In summary, the risk quotients for pelagic organisms indicate a low likelihood of risk from exposures at current concentrations in the environment. However, due to the highly persistent nature of PFOA, the potential for PFOA to affect endocrine function (including vitellogenin induction, feminization in male fish, ovary degeneration in female fish) in several species, there is the potential that concentrations in the aquatic environment may approach exposures resulting in harm in the future. The risk quotient for Canadian mammalian wildlife (i.e. polar bears) is less than 1; however, due to the persistent, bioaccumulative, and upward temporal trend of PFOA concentrations in polar bears, and the fact that other perfluoroalkyl compounds and precursors to PFOA may contribute to the overall additive or synergistic impact of PFOA in polar bears, PFOA concentrations in polar bears may approach exposures resulting in harm in the future.
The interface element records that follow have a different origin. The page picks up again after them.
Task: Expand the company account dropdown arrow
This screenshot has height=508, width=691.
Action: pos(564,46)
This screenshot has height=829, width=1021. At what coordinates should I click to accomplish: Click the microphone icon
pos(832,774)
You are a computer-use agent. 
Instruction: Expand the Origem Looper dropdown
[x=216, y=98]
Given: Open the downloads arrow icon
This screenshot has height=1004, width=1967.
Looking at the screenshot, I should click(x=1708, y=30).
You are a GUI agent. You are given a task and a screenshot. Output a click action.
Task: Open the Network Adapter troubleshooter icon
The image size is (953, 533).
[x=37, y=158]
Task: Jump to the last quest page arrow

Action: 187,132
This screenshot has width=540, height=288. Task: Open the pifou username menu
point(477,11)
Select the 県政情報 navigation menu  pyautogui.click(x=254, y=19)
While certain data gaps and uncertainties exist, there is, nonetheless, a substantial body of information on PFOA and its precursors. For example, while the mechanism of transport of PFOA and its precursors to the Arctic is not clear, they appear to be mobile in some form, as PFOA has been measured in biota throughout the Canadian Arctic, far from known sources. Environmental pathways of PFOA to biota are not well understood, as there are relatively few monitoring data on concentrations of various precursors in air, water, effluents and sediments in Canada. While mechanisms of toxic action of PFOA are not well understood, a range of toxicological effects, including vitellogenin induction, hepatotoxicity and feminization of male fish, have been reported in a variety of species. There is limited information on the toxicology of PFOA precursors, the potential for combined or synergistic effects with PFOA, and the toxicology and potential for combined or synergistic effects of PFOA with other perfluoroalkyl acids. In addition,

analytical results from individual laboratories may not be directly comparable, according to studies by van Leeuwen et al. (2006), indicating variability in analytical results between individual laboratories.